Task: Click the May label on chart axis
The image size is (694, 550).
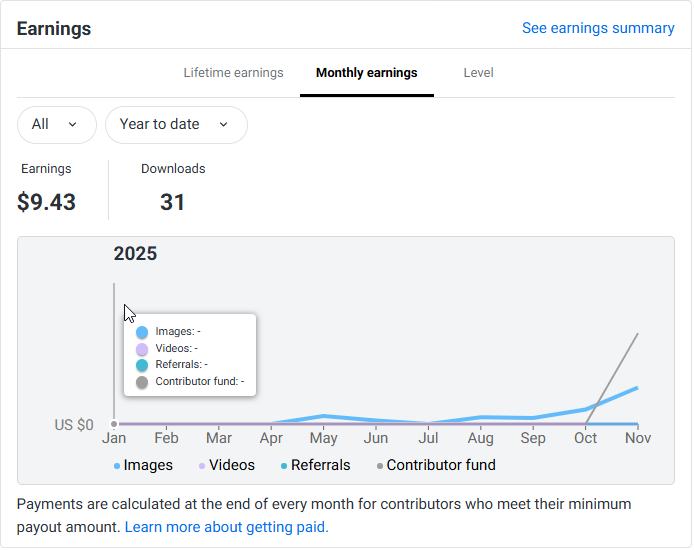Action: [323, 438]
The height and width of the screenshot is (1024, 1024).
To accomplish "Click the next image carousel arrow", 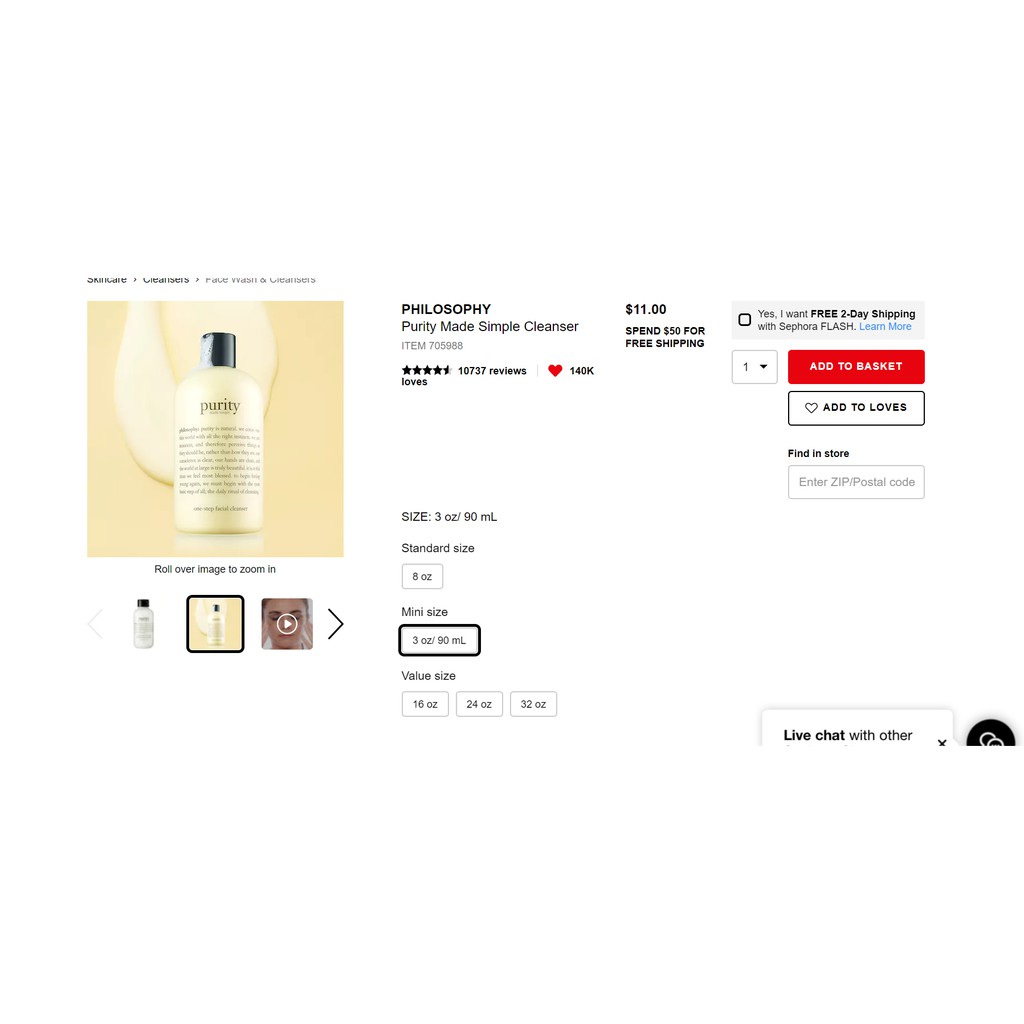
---*---
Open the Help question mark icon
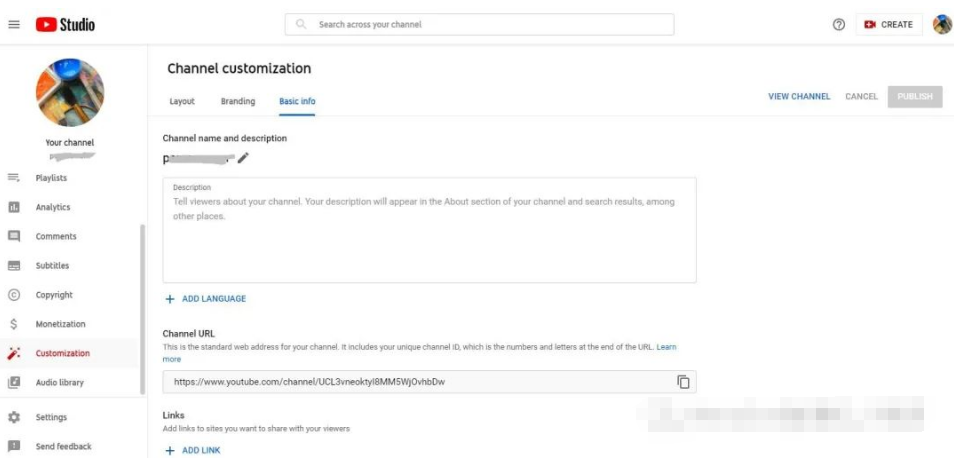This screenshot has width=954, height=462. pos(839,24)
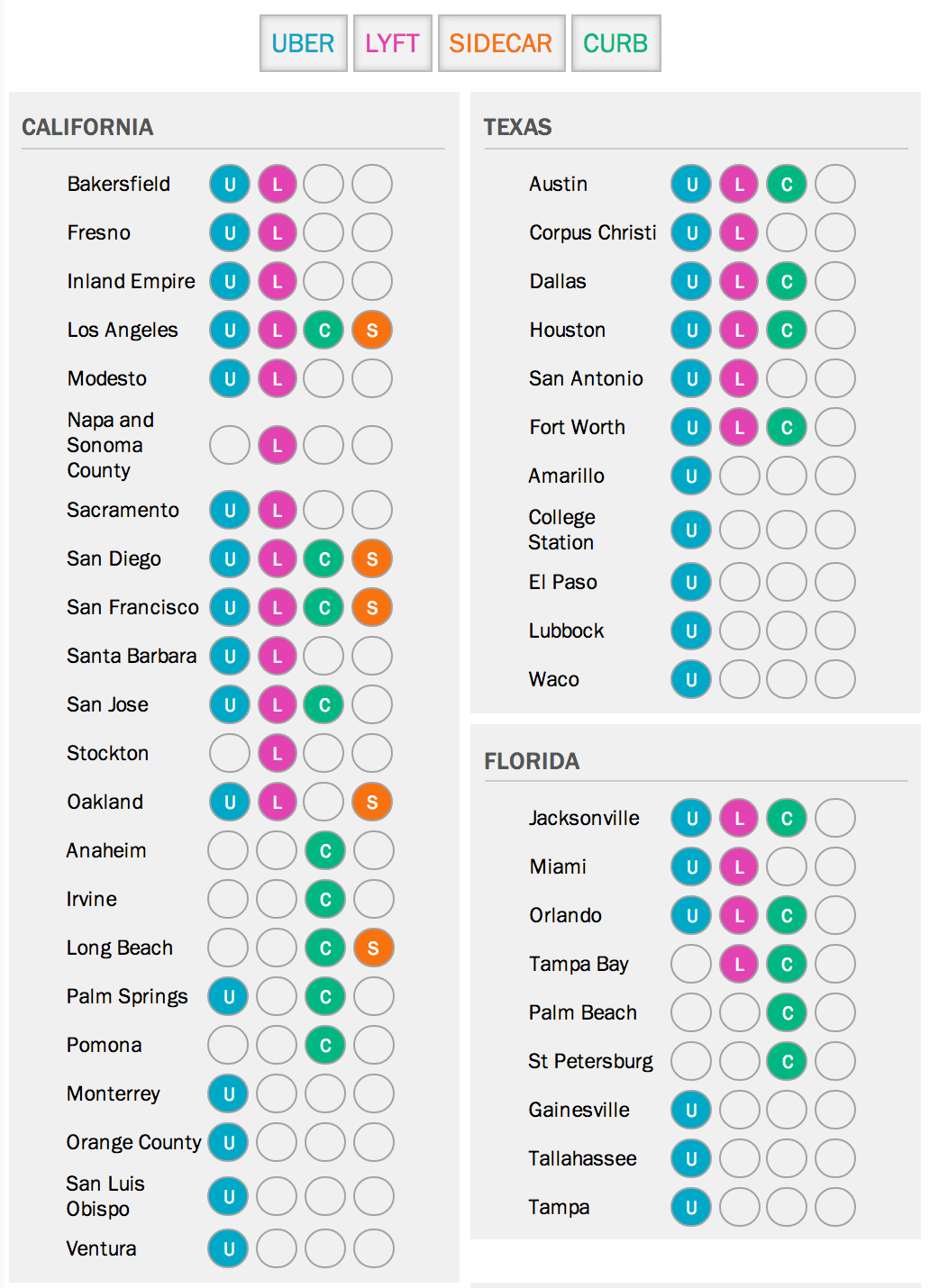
---*---
TASK STATEMENT: Starting at the line above that has "The image size is (694, 550)." and ending at the line that has "the next image", copy each line exactly, leaving the pictures out and adding nothing.

TASK ANSWER:
The image size is (694, 550).
Action: [323, 438]
The height and width of the screenshot is (1024, 1024).
To accomplish "Click the next image carousel arrow", 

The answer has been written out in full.